Exposed via admin API: - GET /spend/logs — per-call log - GET /spend/tags — spend by tag - GET /budget/info — current budget consumption

Langfuse integration (optional)

LiteLLM supports Langfuse as a callback: - Trace visualisation (full tool-loop chains) - Cost dashboards by model, user, feature - Prompt versioning and A/B testing - Evaluation pipelines (concordance scoring for shadow mode)

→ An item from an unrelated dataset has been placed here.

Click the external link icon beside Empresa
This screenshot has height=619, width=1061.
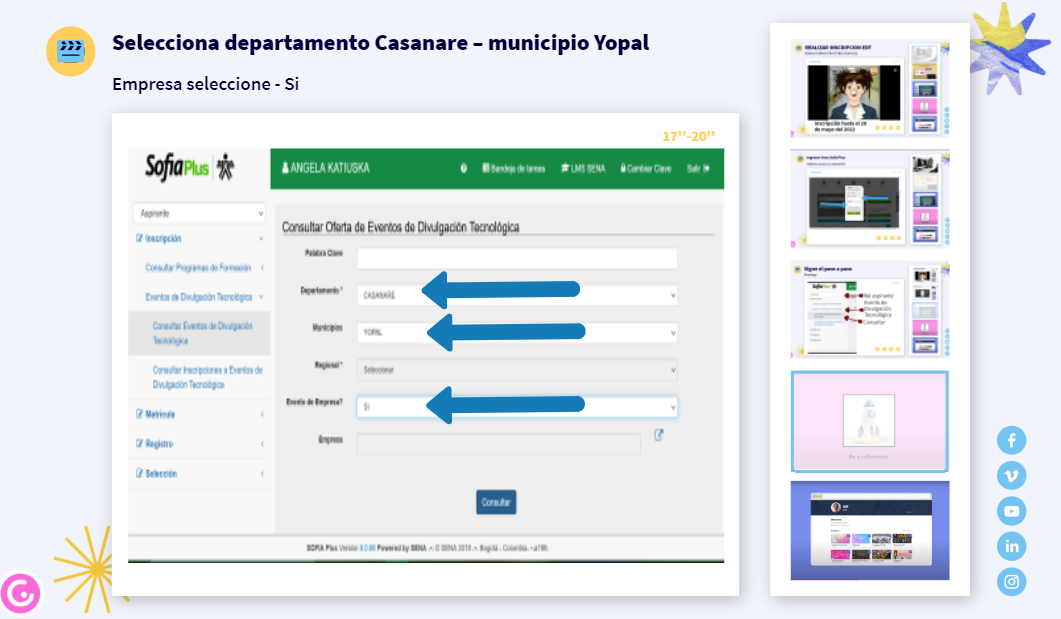click(x=659, y=435)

Not required for v1; valuable for Phase 3a when concordance measurement becomes load-bearing.

Structured logging

Every LLM call logged with business context:

{
  "event": "llm_call",
  "agent": "margin-analyst",
  "workflow_id": "bespoke-review-abc123",
  "review_id": "rev_01JXYZ",
  "model": "claude-sonnet",
  "input_tokens": 3200,
  "output_tokens": 450,
  "cache_read_tokens": 1800,
  "tool_calls": ["simulate_allocation"],
  "latency_ms": 2340,
  "cost_cents": 4.2,
  "stop_reason": "end_turn"
}

Emitted from the tool dispatcher, not the HTTP client — captures which agent and which review alongside the technical metrics.

API key management

  • ANTHROPIC_API_KEY — stored in secrets manager (Vault / Azure Key Vault). Never in compose env files for production.
  • LiteLLM master key — rotated independently; scoped to internal traffic only.
  • Per-service virtual keys (LiteLLM feature) — each service gets its own key with its own budget. BFF cannot exhaust rev-sci's budget.

Prompt injection defence

LLM agents that process user-supplied text (Layer A intake parsing, Layer C reviewing partner justifications) are prompt injection surfaces. Mitigations:

  • User-supplied text is always in the user message, never interpolated into the system prompt.
  • Tool results are returned as tool_result content blocks, not concatenated into message text.
  • Agents that process untrusted text have no write-effect tools. Layer A has no tools at all; Layer C's write-effect tools (approve_review, decline_review) require the synthesiser to act — a specialist cannot approve directly.

Audit trail

Every LLM-influenced decision captures: - Full prompt (system + messages + tool schemas) - All tool calls and results - Final response - Token counts and cost - Workflow ID + review ID for correlation

Stored in llm_audit_log (ClickHouse, reading parquet on NFS / ADLS) for long-term retention, not in the transactional database. The audit parquet is a Dagster asset — materialised from the LiteLLM Postgres spend log, partitioned by date. Retention: 2 years minimum for compliance.

Open questions

  1. Monthly spend budget and approval authority. Who approves?
  2. Prompt caching validation. Prototype Phase 1 and measure actual cache hit rates before projecting Phase 3 costs?
  3. Concordance threshold. What % agreement graduates shadow → autonomous? Who sets it?
  4. Prompt governance. Who can edit prompt templates? PR review process?
  5. Rate limiting LLM calls. Per-day or per-month cost cap? Does the cap interact with the narrow-band threshold?